Reproduce the data with "screenshot" changed to "screen capture" and nothing else altered. Omit the pictures from your answer.

• • • • •

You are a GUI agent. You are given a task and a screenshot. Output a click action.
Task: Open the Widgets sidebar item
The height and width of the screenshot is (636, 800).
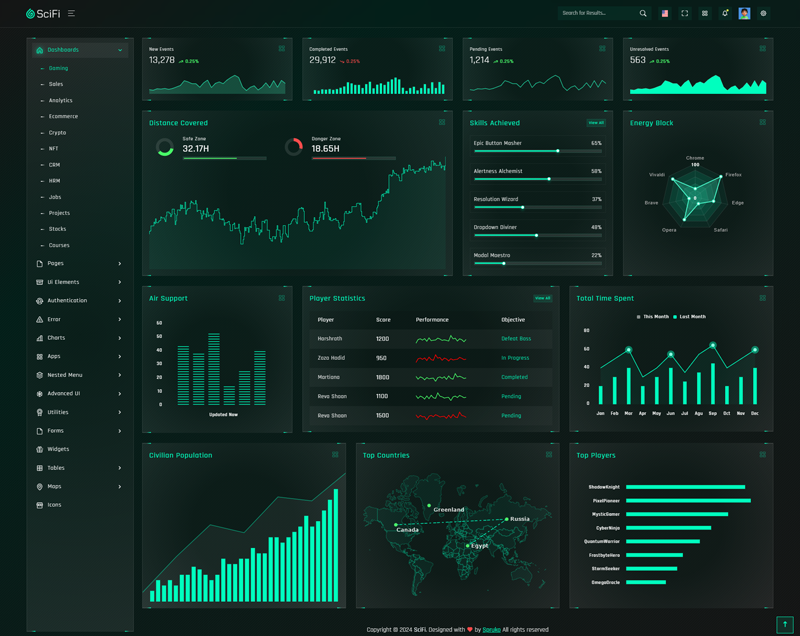pos(58,450)
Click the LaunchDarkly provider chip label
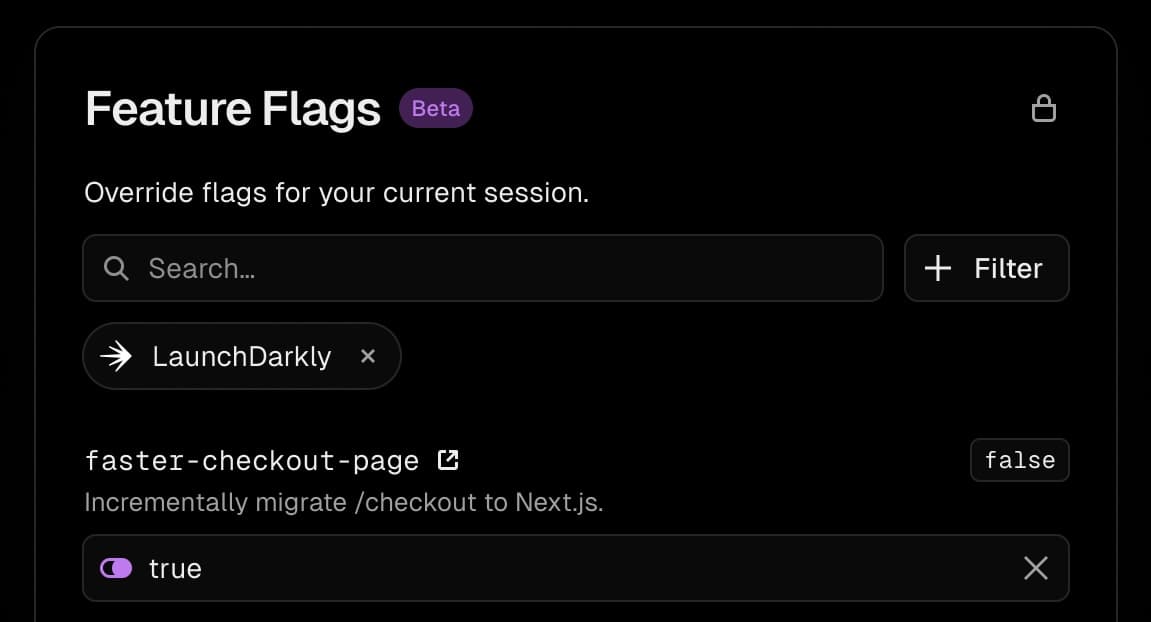Image resolution: width=1151 pixels, height=622 pixels. point(242,356)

• • • • •

• Answer to the task:
You are a GUI agent. You are given a task and a screen capture. Output a click action.
Task: Open the Widgets sidebar item
The height and width of the screen capture is (636, 800).
pos(58,450)
Click the LaunchDarkly provider chip label
Image resolution: width=1151 pixels, height=622 pixels. point(242,356)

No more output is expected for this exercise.